Re: [RISC-V] [tech-cmo] Fault-on-first should be allowed to return randomly on non-faults (also, running SIMT code on vector ISA)

David Horner

You're incorrectly characterizing FoF below.  The FoF loads are not
intended for software to dynamically probe the microarch state to
check for possible faults

That  is not what I am advocating.

(though it can be misused that way).  The
point is to support software vector-length speculation, where whether
an access is really needed is not known ahead of time.

That is not precisely the full use case.
Rather your intended use case is :

When the application is assured that a constrained load can succeed,
     [ the system guarantees a termination condition for the load exists
     ,that it  is detectable from the data read up to and including the end point,
      and that all the data from the start point to the end point is readable]
   then FoF provides a convenient and expedited way to advance through the load.

And if you define "not known ahead of time" to mean before each successive load, then that time frameis not precisely true either.
The load could be performed one unit at a time, and each time the need would be known.
The unit requested could be of arbitrary length [successive packets of ethernet data or crypto segments].
I'm not trying to be obtuse and oppositional.
The value of FoF is to avoid the complexities of such tracking,
but if an EE were to reasonably guarantee that the data to be loaded
can be speculatively read up to a page boundary, then FoF is not needed,
nor does it necessarily provide any hard advantage over the regular strided load.

▶ Directions
1: Retype the part of the fault-on-first thread starting with "You're incorrectly characterizing" and going on through "ahead of time.".
2: Answer these questions from the fault-on-first thread:
(a) What is the stated point of FoF loads in the passage that begins "(though it can be misused that way)"?
(b) What two examples are given in brackets for a unit of arbitrary length?
(c) Which other load is named in the final line of the thread?
The records that come after this thread have no connection to it.

▶ Records provided
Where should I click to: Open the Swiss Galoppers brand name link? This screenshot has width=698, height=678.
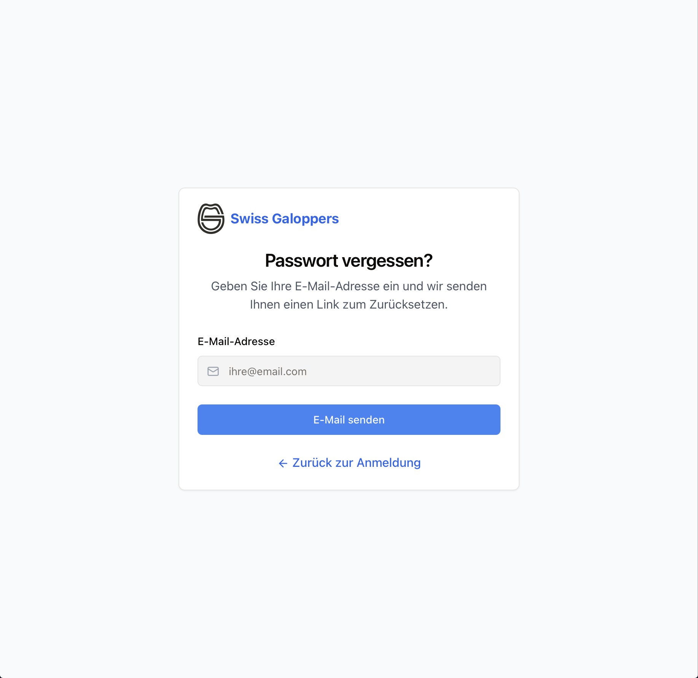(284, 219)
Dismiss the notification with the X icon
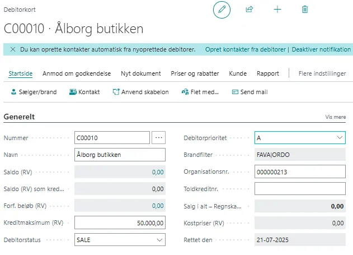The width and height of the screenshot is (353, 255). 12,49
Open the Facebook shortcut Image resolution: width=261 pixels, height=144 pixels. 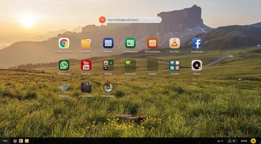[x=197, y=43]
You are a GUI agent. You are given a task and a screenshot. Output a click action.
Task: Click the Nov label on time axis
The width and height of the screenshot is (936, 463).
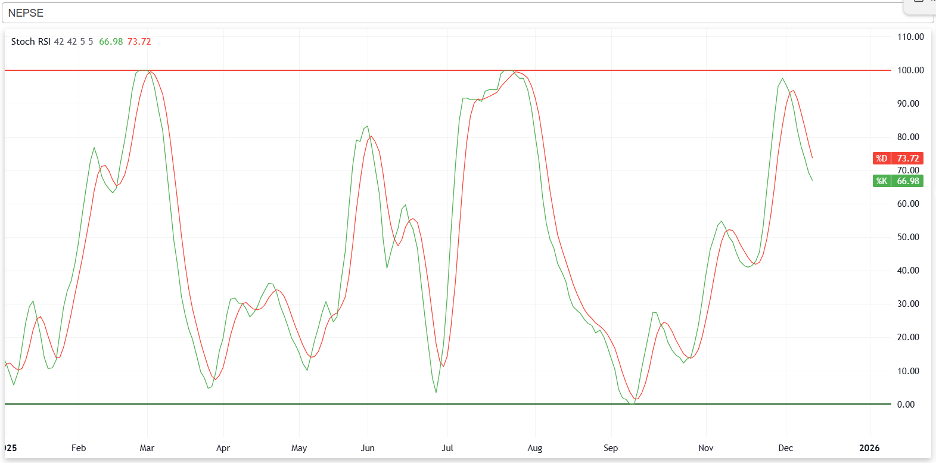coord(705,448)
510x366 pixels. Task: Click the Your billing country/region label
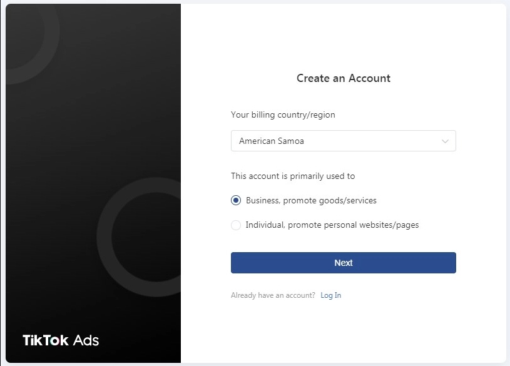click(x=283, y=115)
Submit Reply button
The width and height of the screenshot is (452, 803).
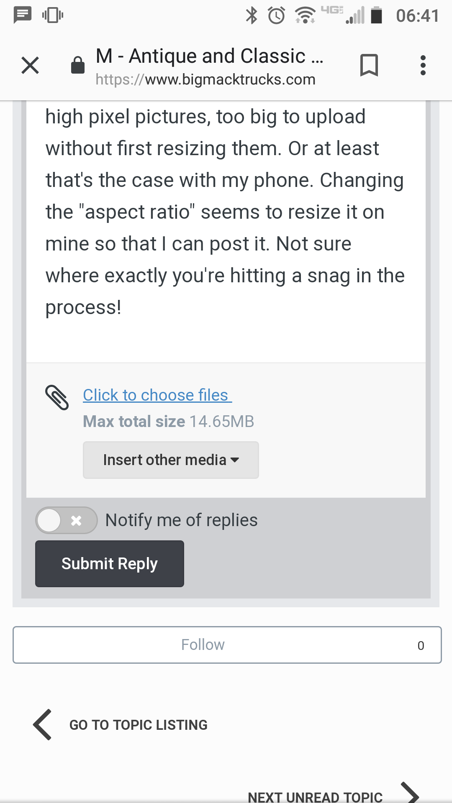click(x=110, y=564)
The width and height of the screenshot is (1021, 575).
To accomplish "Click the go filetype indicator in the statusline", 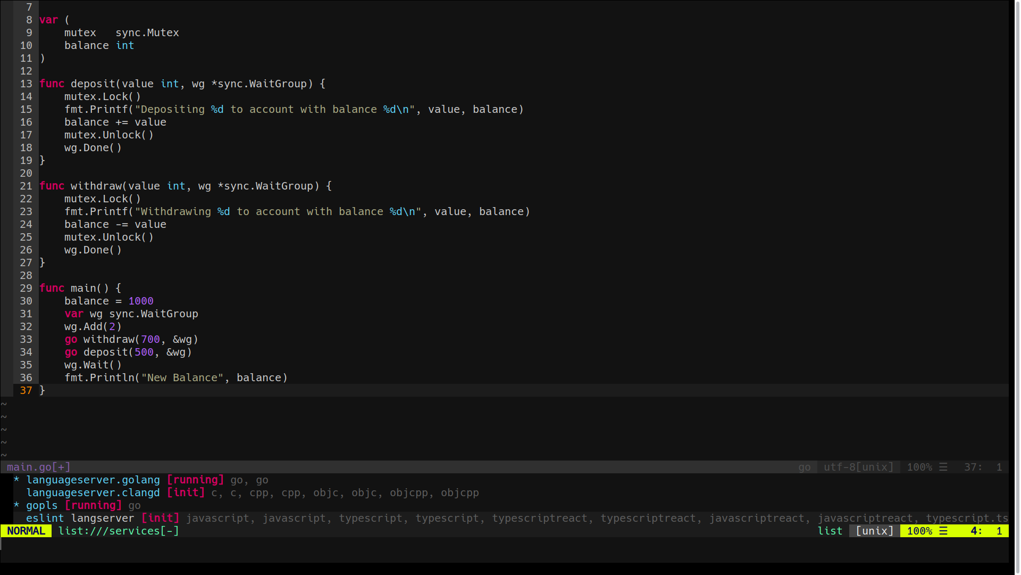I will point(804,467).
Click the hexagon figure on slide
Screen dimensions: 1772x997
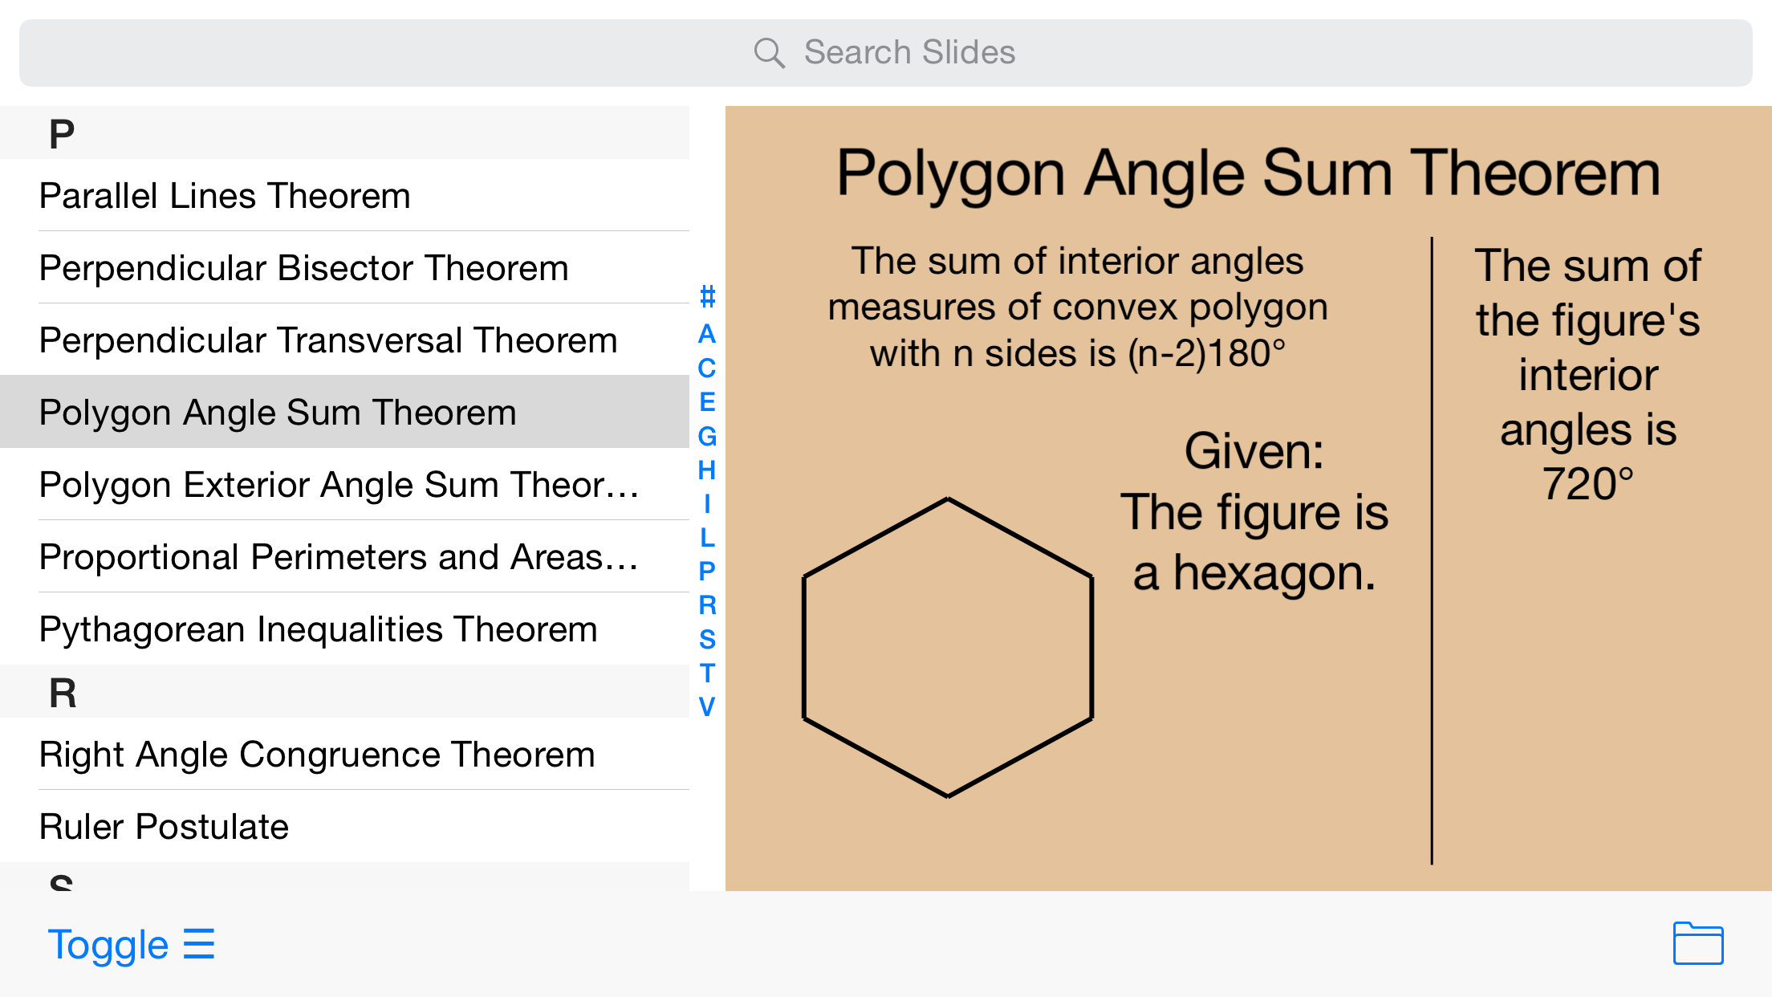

▶ Outputs in order
1:
You're incorrectly characterizing FoF below.  The FoF loads are not
intended for software to dynamically probe the microarch state to
check for possible faults

That  is not what I am advocating.

(though it can be misused that way).  The
point is to support software vector-length speculation, where whether
an access is really needed is not known ahead of time.

2:
(a) To support software vector-length speculation, where whether an access is really needed is not known ahead of time.
(b) Successive packets of ethernet data and crypto segments.
(c) The regular strided load.